In the wake of the CAFC’s decisions in Alice Corp v. CLS Bank and Mayo v. Prometheus, courts have failed to define “abstract ideas,” and the USPTO has struggled in interpreting it across the board. As a result, some critics have loudly sounded the alarm that virtually nothing is patentable anymore. The most recent guidance indicates that the USPTO is trying to respond to these critics. Indeed, the USPTO euphemistically refers to “pathways to eligibility” throughout the guidance document.
The guidance importantly instructs Examiners to only find abstract ideas where courts have previously found them. Examiners should not identify a claimed concept as an abstract idea “unless it is similar to at least one concept that the courts have identified as an abstract idea.” While this language may provide some comfort to those concerned that Examiners will find abstract ideas everywhere, it remains to be seen how creative Examiners will be in determining what is “similar” to concepts the courts have identified. Perhaps with this in mind, the guidance goes on to define the four concepts that the courts have identified as abstract ideas: (1) fundamental economic practices, (2) certain methods of organizing human activity, (3) an idea of itself, and (4) mathematical relationships/formulas. The guidance also provides specific examples and judicial language in support for each of the four identified concepts.

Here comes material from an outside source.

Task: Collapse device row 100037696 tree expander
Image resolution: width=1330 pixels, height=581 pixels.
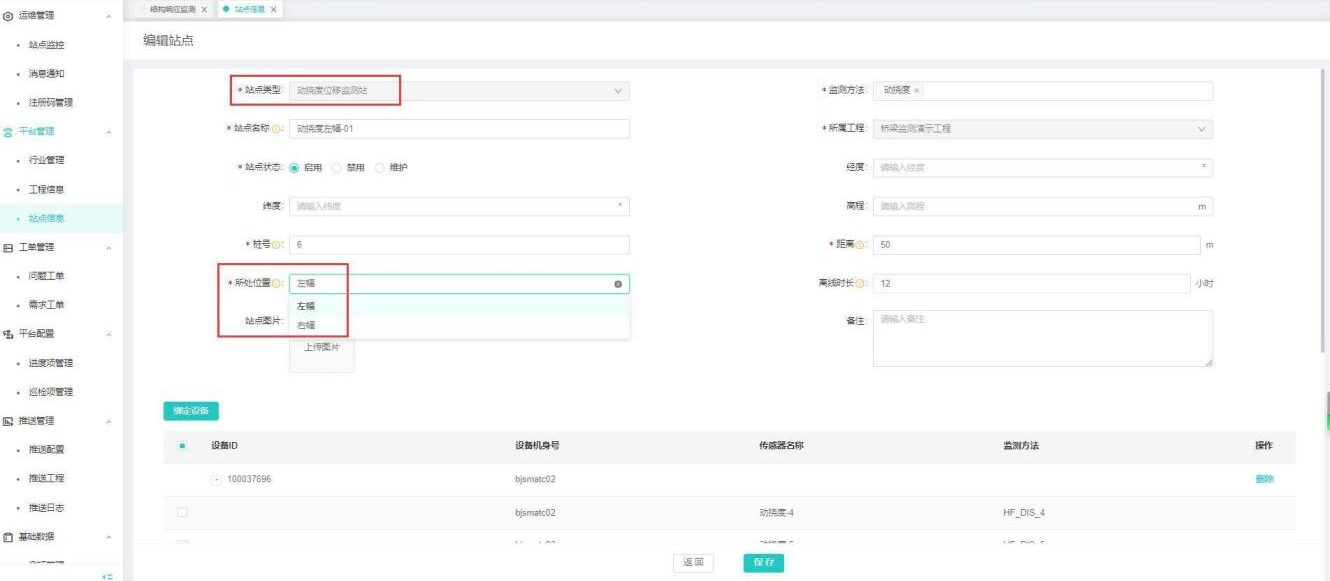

An additional concern that patent applicants have had is that because subject matter eligibility is purely a question of law, Examiners do not need to offer any proof to meet a prima facie case of subject matter ineligibility. Unfortunately, the guidance does little to relieve these concerns. Rather, the guidance emphasizes that as a question of law, no evidence is required. Thus, Examiners may meet their burden by simply explaining why the claims are unpatentable (though they must do so “clearly and specifically”). This guidance leaves little teeth in an argument that the Examiner has not met their prima facie burden, and applicants will have to rely on more specific arguments to fight the rejections. However, applicants may be able to move their application forward by forcing the Examiner to identify the specific concept that is abstract, and also the claim elements that “do not amount to significantly more.”
Going forward with patent applications, companies and inventors need to keep in mind that this area of the law is continuing to develop and may see substantial changes over the next few years. It will be best practice to steer clear of any potential subject matter eligibility issues by drafting claims to specifically avoid the four concepts defined by the courts and described in the USPTO’s guidance. If you are currently prosecuting a patent application, the latest guidance may help you to argue against an Examiner, particularly if the Examiner does not clearly state how your invention fits into one of the defined categories.